Ecuadorian flower industry turns to hemp as rose sales decline
At one of Ecuador's oldest flower farms, workers are planting hemp on land traditionally used for roses, betting that the sale of cannabinoid products will help offset the decline in flower sales caused by the pandemic.
The drop in sales caused by the coronavirus epidemic has dealt a heavy blow to the Ecuadorian flower sector, one of the Andean nation's traditional export industries, forcing farms to cut production or seek to reinvent themselves.
Boutique Flowers farm in Tabacundo, an hour north of the capital Quito, has built cannabis greenhouses to take advantage of recent legal reforms that allow the cultivation of this plant, although marijuana remains illegal.
Marijuana contains higher levels of tetrahydrocannabinol (THC) - the cannabinoid that causes euphoria - than hemp. Ecuadorian law requires cannabis to contain less than 1% THC.
“The project was born out of difficult times,” said Klaus Graetzer, floriculture director at Boutique Flowers and president of the CannAndes hemp startup. During the pandemic, the flower industry was hit hard. We saw the opportunity to take advantage of this new regulation. "
Its 30-hectare farm has reduced its rose production by 37,5%, to 15 million stems in 2020, due to a drop in orders from the United States, Europe and Russia, its main markets.

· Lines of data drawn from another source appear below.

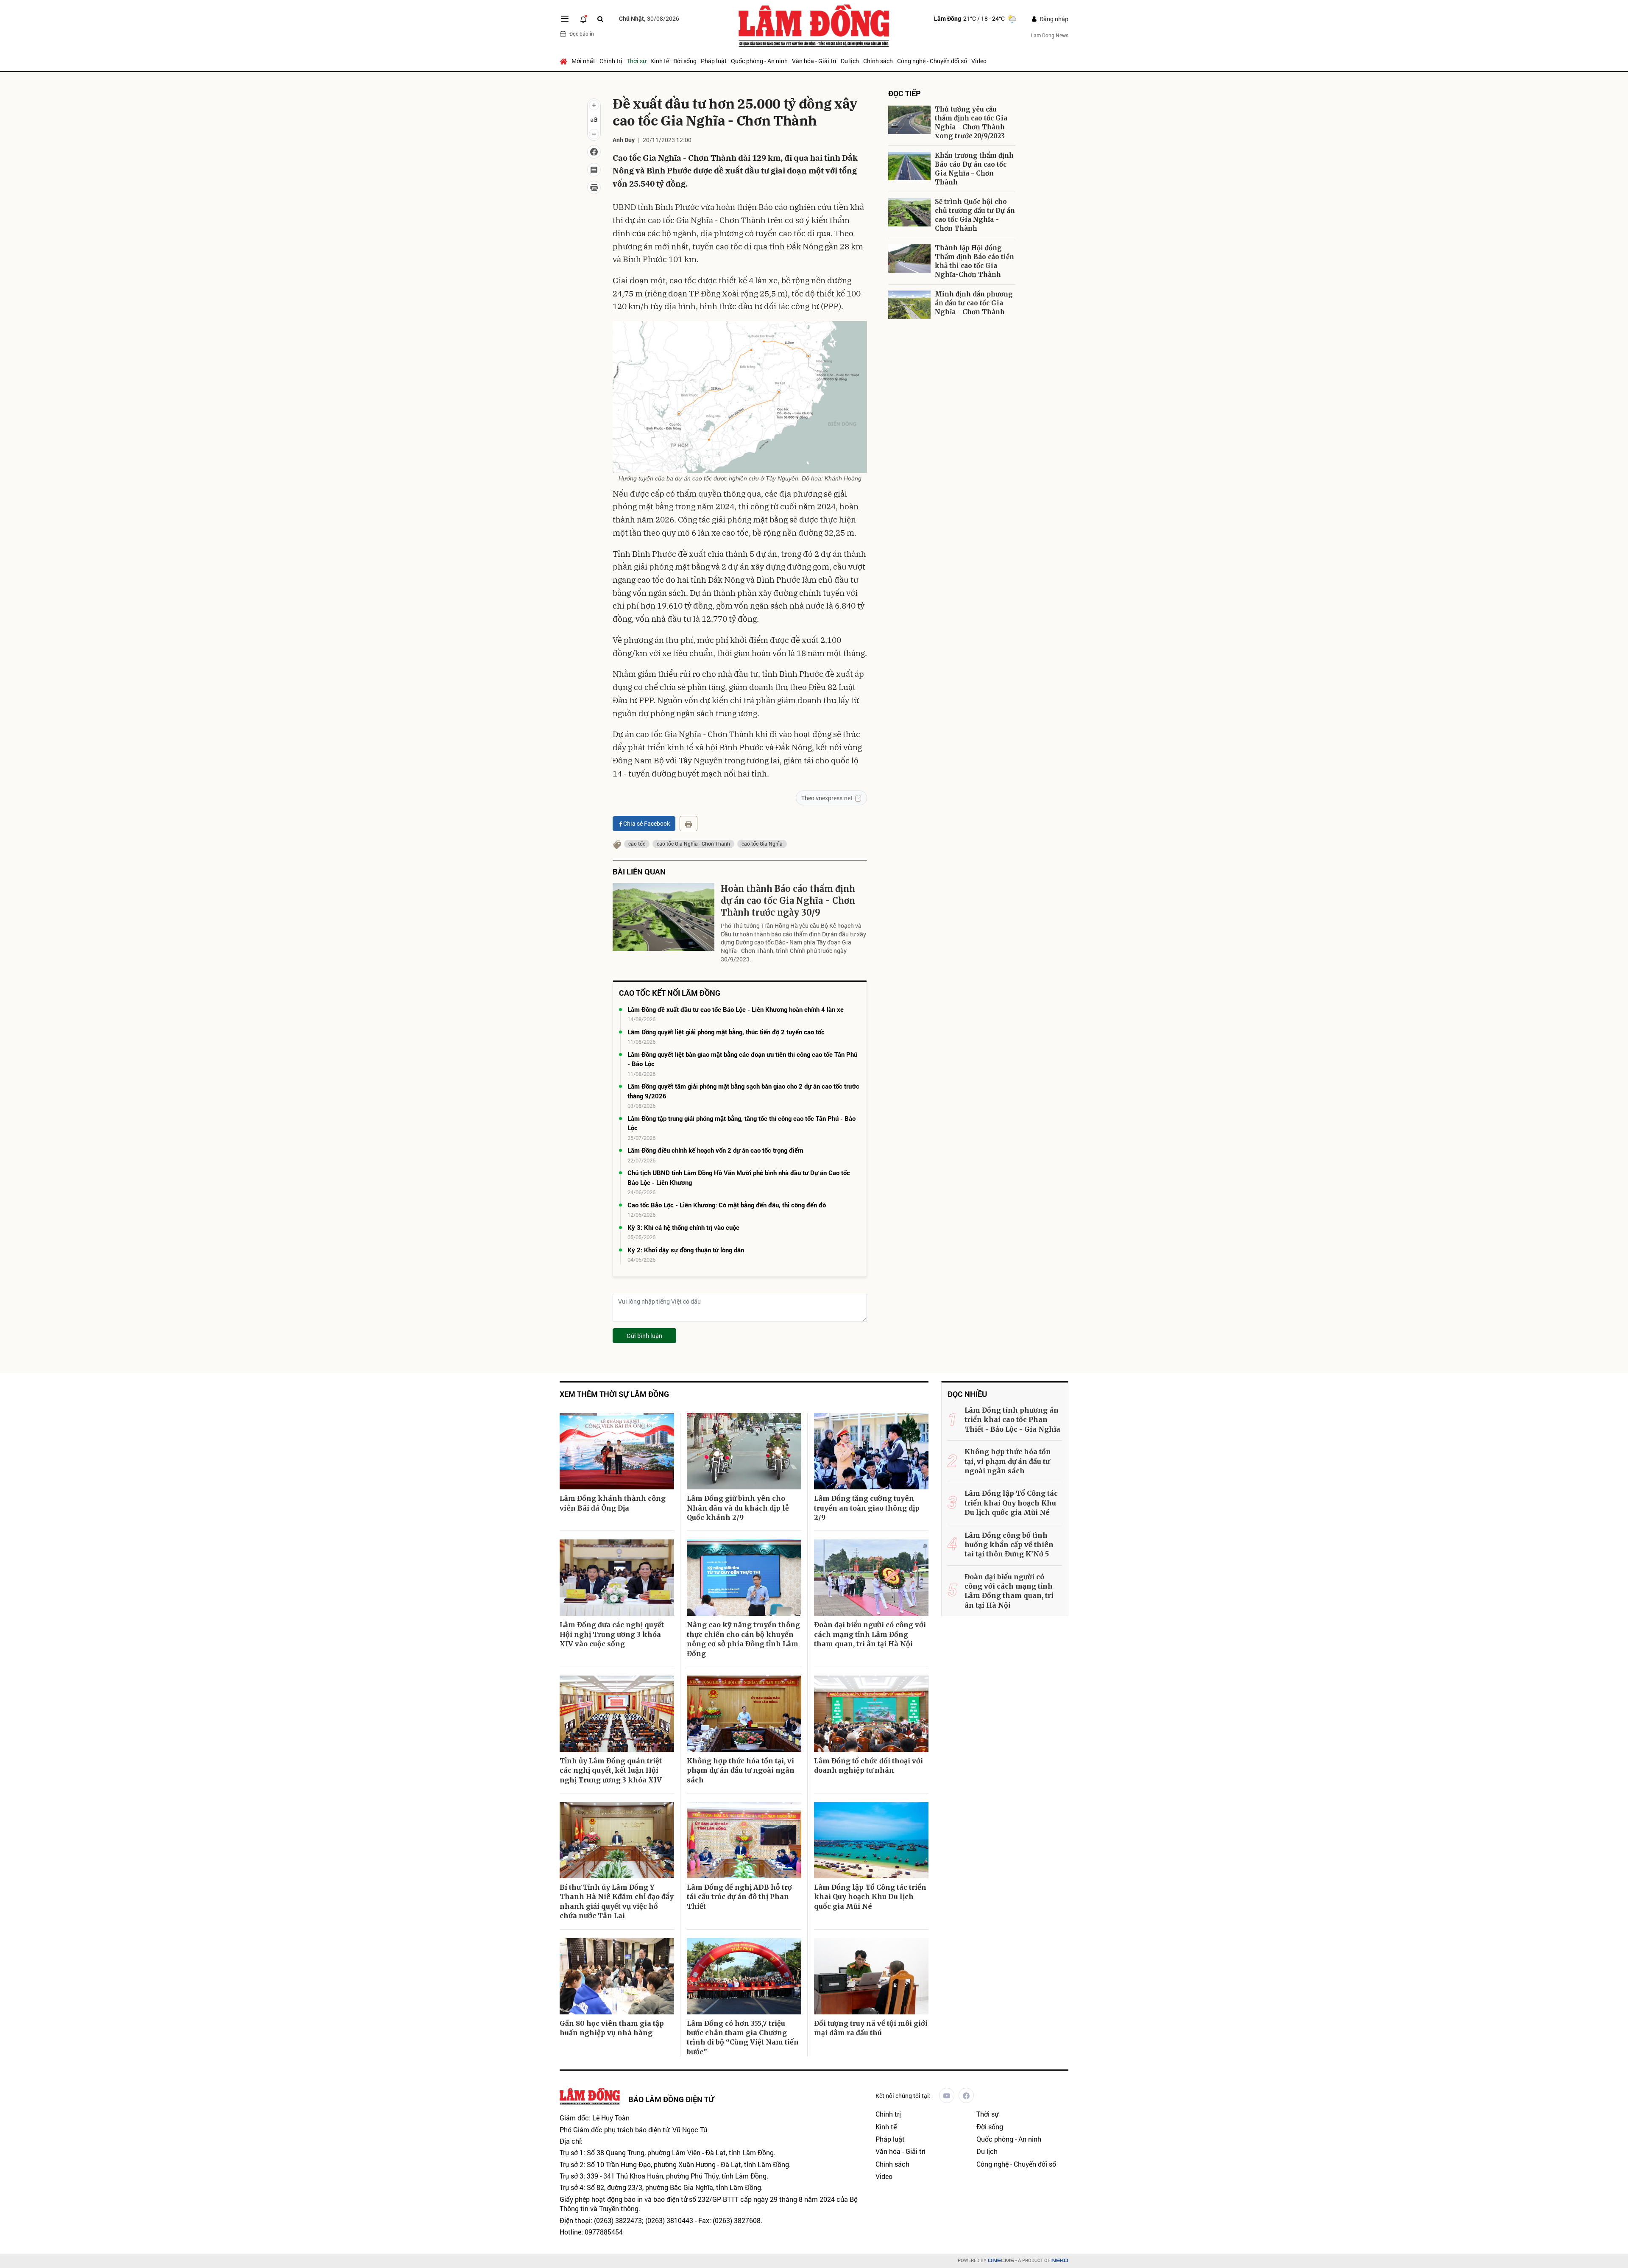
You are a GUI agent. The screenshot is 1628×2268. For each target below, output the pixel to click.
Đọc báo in (581, 33)
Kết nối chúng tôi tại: (903, 2096)
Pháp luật (714, 61)
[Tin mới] (583, 19)
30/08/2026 (649, 18)
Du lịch (850, 61)
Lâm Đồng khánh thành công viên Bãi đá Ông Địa (613, 1503)
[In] (688, 823)
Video (979, 61)
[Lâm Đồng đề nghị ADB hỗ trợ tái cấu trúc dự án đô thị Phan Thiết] (744, 1840)
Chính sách (878, 61)
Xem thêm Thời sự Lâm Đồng (614, 1394)
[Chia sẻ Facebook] (594, 152)
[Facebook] (966, 2095)
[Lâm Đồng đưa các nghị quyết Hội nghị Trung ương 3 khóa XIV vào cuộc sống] (617, 1577)
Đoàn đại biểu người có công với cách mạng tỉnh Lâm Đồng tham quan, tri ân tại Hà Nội (870, 1634)
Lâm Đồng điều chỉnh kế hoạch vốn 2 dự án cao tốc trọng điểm (715, 1150)
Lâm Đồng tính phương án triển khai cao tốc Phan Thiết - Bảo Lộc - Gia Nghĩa (1012, 1419)
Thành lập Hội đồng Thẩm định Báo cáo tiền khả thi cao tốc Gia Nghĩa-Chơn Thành (974, 261)
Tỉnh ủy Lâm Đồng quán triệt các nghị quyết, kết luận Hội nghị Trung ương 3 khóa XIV (611, 1770)
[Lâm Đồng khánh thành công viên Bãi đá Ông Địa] (617, 1451)
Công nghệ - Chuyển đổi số (932, 61)
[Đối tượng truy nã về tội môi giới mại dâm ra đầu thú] (871, 1976)
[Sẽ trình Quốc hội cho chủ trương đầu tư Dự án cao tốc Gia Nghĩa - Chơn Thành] (909, 212)
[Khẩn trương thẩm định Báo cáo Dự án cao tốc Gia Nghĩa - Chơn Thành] (909, 166)
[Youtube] (946, 2095)
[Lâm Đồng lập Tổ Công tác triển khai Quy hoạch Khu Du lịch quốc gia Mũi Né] (871, 1840)
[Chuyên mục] (565, 19)
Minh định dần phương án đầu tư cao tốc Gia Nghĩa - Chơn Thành (974, 303)
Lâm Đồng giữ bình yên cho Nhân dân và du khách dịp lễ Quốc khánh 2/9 (738, 1508)
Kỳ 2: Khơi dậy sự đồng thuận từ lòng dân (685, 1250)
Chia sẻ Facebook (646, 823)
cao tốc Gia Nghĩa (762, 843)
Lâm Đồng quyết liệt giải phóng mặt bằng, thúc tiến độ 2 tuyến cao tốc (726, 1032)
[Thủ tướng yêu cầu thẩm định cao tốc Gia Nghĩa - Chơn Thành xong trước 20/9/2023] (909, 120)
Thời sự (636, 61)
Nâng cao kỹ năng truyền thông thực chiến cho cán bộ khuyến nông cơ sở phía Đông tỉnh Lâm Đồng (743, 1638)
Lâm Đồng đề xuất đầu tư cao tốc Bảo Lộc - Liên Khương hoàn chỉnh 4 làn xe (735, 1009)
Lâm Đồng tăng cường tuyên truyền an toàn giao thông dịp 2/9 (867, 1508)
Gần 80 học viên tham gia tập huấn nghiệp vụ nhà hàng (612, 2028)
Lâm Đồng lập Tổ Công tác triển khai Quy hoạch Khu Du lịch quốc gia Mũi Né (870, 1896)
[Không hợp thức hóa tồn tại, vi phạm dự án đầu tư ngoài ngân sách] (744, 1714)
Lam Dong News (1049, 35)
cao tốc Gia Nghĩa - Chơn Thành (693, 843)
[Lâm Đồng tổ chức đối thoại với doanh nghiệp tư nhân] (871, 1714)
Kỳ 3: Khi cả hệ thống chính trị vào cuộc (683, 1227)
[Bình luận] (594, 169)
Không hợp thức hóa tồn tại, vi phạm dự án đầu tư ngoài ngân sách (740, 1770)
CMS (1001, 2260)
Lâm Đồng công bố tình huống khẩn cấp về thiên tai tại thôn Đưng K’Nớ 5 (1009, 1545)
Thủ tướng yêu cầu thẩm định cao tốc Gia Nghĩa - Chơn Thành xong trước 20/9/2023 (971, 122)
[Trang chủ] (564, 61)
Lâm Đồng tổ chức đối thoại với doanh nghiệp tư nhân (868, 1765)
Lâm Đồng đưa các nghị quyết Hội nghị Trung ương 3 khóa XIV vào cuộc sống (612, 1634)
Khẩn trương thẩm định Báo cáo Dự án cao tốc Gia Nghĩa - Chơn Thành (974, 168)
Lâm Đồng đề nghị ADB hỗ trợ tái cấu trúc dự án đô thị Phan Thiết (739, 1896)
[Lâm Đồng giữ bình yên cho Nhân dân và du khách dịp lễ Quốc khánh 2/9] (744, 1451)
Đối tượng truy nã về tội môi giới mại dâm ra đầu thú (871, 2028)
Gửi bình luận (644, 1336)
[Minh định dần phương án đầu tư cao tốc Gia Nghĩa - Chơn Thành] (909, 304)
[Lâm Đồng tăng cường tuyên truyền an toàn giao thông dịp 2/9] (871, 1451)
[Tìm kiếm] (600, 18)
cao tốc (636, 843)
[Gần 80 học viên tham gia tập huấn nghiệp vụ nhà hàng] (617, 1976)
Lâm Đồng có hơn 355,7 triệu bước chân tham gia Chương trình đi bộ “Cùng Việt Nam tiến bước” (743, 2037)
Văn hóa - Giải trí (814, 61)
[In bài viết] (594, 187)
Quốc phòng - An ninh (759, 61)
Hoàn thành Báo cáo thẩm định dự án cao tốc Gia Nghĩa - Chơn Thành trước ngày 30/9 (788, 900)
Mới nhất (583, 61)
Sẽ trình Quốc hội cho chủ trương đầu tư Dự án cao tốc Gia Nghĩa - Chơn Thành (975, 215)
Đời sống (685, 61)
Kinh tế (659, 61)
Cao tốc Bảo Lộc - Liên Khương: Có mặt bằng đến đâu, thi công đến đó (726, 1205)
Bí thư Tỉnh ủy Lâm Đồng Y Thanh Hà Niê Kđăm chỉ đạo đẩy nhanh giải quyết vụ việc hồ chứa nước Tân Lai (617, 1901)
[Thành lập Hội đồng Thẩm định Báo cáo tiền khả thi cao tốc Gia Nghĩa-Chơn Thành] (909, 258)
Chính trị (610, 61)
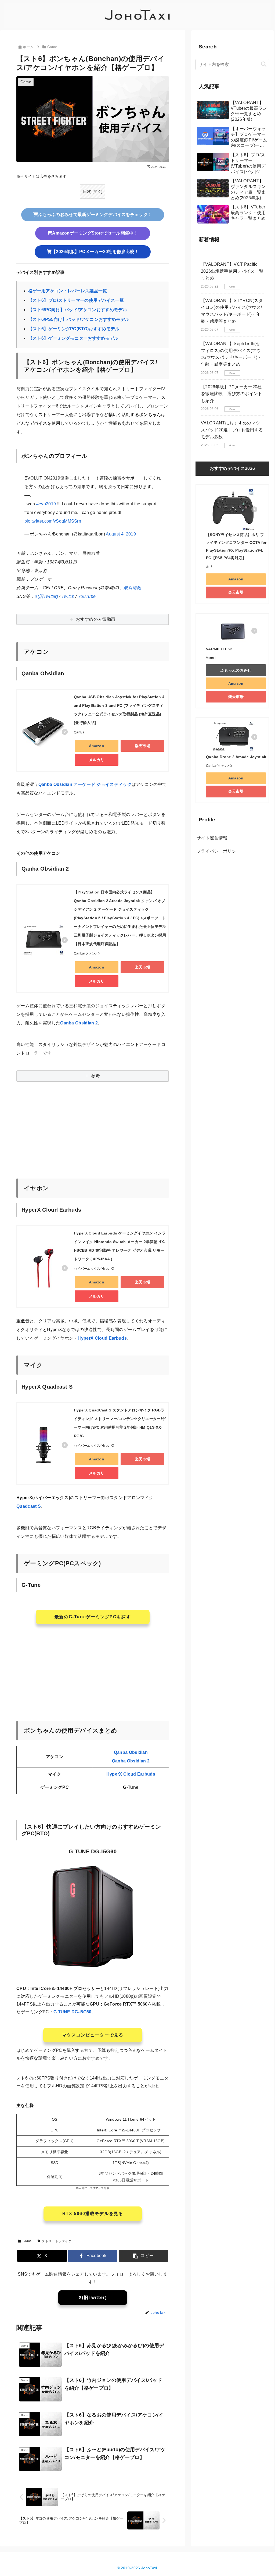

Flower exports to Ecuador fell 8% last year, according to the association of flower growers and exporters Expofores. But CannAndes sees it as a real opportunity in the niche of the hemp flower market that can be used as a treatment for nausea or anxiety, for example.
Hemp flowers do not have psychotropic effects and can be produced with much of the traditional infrastructure of the flower industry. CBD oils, on the other hand, require industrial machinery to separate the oil from the plant material.
“The idea is to succeed in exporting smokable CBD flowers in Switzerland : it is the biggest market for this flower ”, declared Felipe Norton, director of CannAndes. "Considering the experience we have with flowers, this is a good opportunity".
CannAndes plans to start exports within the next two years, and is seeking licenses from the Ecuadorian authorities to sell CBD products such as body care creams, as well as edible teas and oils for chocolates and candies.
Ecuadorian flower industry leaders remain skeptical of hemp because the value of associated products fluctuates sharply with changes in consumption patterns and government regulatory decisions, said Expoflores President Alejandro Martinez .
At the end of 2019, Ecuador legalized the imports of hemp seeds, as well as the production, marketing and export of hemp. The Ministry of Agriculture has approved 46 ten-year licenses for different phases of hemp development.
"We have the climatic and pedological conditions to grow crops, but it will be demand that will dictate the level of supply," said declared the Ecuadorian Deputy Minister of Productive Development, Ney Barrionuevo. "For now, it is nascent."